Ukraine war: With no mediation – unconditional surrender?

Ukraine war: With no mediation – unconditional surrender?
President Zelensky’s advisor Mykhailo Podolyak represents Ukraine in the third round of negotiations with Russia.

The relentless Russian attacks against Kyiv and other Ukrainian cities continue amid negotiations between the two sides and mediation attempts by Israel and other countries.

The Russian forces are closing in on Kyiv. Its infantry and tank forces are positioned to attack the Ukrainian capital, according to the defence ministry of Ukraine. The UN Security Council will meet on Monday to discuss the war but with a certain Russian veto it will not be able to stop it.

The Ukrainian ministry of defence published operational information on the government portal after Sunday midnight, on the eleventh day of “the heroic resistance of the Ukrainian people to the Russian military invasion”.

According to the information, the Russian forces have not achieve their goals after eleven days of invasion. “The enemy group began to accumulate resources for the storming of Kyiv.”

“The Ukrainian forces continue to conduct a defence operation in the South, East and North. In the course of hostilities, the city of Chuhuiv was liberated. The occupiers suffered heavy losses in personnel and equipment.” The ministry mentions by name three high-ranking Russian officers who were killed in the fighting.
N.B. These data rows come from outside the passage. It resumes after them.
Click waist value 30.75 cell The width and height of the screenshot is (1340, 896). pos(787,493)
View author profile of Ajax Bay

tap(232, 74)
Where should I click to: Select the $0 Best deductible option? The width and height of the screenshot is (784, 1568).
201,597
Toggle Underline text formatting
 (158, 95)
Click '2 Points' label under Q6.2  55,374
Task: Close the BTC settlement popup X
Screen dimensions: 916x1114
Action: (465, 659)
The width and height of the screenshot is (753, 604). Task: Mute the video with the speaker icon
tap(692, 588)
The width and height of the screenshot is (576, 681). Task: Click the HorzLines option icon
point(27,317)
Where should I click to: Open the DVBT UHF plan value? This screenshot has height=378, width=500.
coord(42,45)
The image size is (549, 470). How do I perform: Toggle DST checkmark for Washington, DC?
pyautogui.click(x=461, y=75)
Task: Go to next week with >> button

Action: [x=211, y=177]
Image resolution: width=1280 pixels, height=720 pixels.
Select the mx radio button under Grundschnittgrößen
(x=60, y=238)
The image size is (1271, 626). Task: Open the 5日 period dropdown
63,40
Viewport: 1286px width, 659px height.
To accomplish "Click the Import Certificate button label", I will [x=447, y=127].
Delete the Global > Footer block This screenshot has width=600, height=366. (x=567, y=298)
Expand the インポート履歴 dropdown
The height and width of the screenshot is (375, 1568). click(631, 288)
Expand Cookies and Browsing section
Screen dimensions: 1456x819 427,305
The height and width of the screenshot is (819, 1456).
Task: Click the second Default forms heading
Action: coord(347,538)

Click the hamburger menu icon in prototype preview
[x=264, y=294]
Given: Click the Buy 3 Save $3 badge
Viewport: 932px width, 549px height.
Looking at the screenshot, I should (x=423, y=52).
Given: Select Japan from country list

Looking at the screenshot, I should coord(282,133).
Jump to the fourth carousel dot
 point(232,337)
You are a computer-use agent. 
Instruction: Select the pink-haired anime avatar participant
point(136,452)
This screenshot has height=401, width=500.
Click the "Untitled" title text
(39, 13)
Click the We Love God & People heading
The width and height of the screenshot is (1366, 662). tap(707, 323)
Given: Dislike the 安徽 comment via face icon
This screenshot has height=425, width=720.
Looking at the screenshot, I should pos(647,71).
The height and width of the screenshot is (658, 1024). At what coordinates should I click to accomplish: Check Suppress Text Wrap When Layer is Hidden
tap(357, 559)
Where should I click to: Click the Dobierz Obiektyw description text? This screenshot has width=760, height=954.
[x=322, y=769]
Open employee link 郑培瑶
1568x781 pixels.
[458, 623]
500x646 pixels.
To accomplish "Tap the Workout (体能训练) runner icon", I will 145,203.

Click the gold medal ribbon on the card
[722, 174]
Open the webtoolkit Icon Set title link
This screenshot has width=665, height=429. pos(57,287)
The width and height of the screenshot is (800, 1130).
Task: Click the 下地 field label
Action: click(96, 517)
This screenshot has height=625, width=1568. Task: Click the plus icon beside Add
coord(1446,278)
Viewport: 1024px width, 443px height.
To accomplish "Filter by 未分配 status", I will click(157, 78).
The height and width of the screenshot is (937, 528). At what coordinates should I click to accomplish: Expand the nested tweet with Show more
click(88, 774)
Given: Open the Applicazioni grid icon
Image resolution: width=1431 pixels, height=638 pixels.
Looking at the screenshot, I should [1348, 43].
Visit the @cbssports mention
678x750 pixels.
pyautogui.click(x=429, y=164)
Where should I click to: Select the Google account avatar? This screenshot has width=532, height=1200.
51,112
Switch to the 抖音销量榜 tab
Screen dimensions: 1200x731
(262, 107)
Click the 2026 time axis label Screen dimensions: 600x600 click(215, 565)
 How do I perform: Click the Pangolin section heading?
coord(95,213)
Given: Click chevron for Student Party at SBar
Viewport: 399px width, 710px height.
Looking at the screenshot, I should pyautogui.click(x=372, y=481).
While the war continues, with broken agreements on ensuring safe humanitarian corridors from Ukrainian cities, President Zelensky’s advisor Mykhailo Podolyak tweeted on Monday that he continues to represent Ukraine in the third round of negotiations with Russia.

Despite the resumption of these negotiations, Kremlin continues to call on Ukraine to surrender unconditionally before it will agree to a cease-fire and to threaten surrounding countries that deliver arms to Ukraine to defend itself. The packages of sanctions adopted by the EU, the US and other countries have not yet deterred Russia from continuing the war or incentivized it to choose the path of diplomacy.

What about the attempts to mediate? As previously reported, Israel’s Prime-Minister Naftali Bennett flew to Moscow on Saturday and met with Russian President Vladimir Putin in an attempt to mediate between Ukraine and Russia. The meeting lasted reportedly for three hours but it is too early to assess if it was successful. After the meeting, Bennett reportedly called Ukraine’s President Zelensky a few times.

Bennett is not the only foreign leader who tried to mediate during the weekend. In a phone call with Turkish President Erdogan, the Russian President told him that Russia would only halt its “military operation” if Ukraine stopped fighting and Moscow’s demands were met.

Erdogan’s office issued a statement saying that an “immediate cease-fire will not only ease humanitarian concerns in the region but also give the search for a political solution an opportunity.”

On his return to Israel, Bennett did not sound optimistic. "I returned from Moscow and Berlin a few hours ago," he said at the weekly cabinet meeting on Sunday. “I went there to assist the dialogue between all of the sides, of course with the blessing and encouragement of all players.”

“As you all know, the situation on the ground is not good. The human suffering is great and is liable to be much greater. There are also Israelis who need to return home and Jewish communities in distress that need help.”

He could not go into greater detail but assured that Israel will continue to assist as needed. “Even if the chance is not great — as soon as there is even a small opening, and we have access to all sides and the capability — I see this as our moral obligation to make every effort.”

“It is in Israel's interest that the war between Russia and Ukraine ends,” Dr. Yonatan Freeman, an international relations expert at the Hebrew University of Jerusalem, told The Brussels Times.

“Israel has a chance to be in a very strong position when it comes to mediating between the West and Russia, as it has the ears of both Biden and Putin. One cannot rule out that Bennett brought a message from Biden and Zelensky to Putin and did the same when it came to Putin and his message to the West. Israel may be working for a ceasefire, or a temporary humanitarian one, to assist the civilian population there.”

“I won't be surprised if Bennett offered to meet again with Putin or next to meet with Ukrainian officials, or to send someone on his behalf. As Israel’s diplomatic power grows, so does its responsibility and the expectations of the international community that Jerusalem becomes involved in the mediation efforts to bring about a cease-fire.”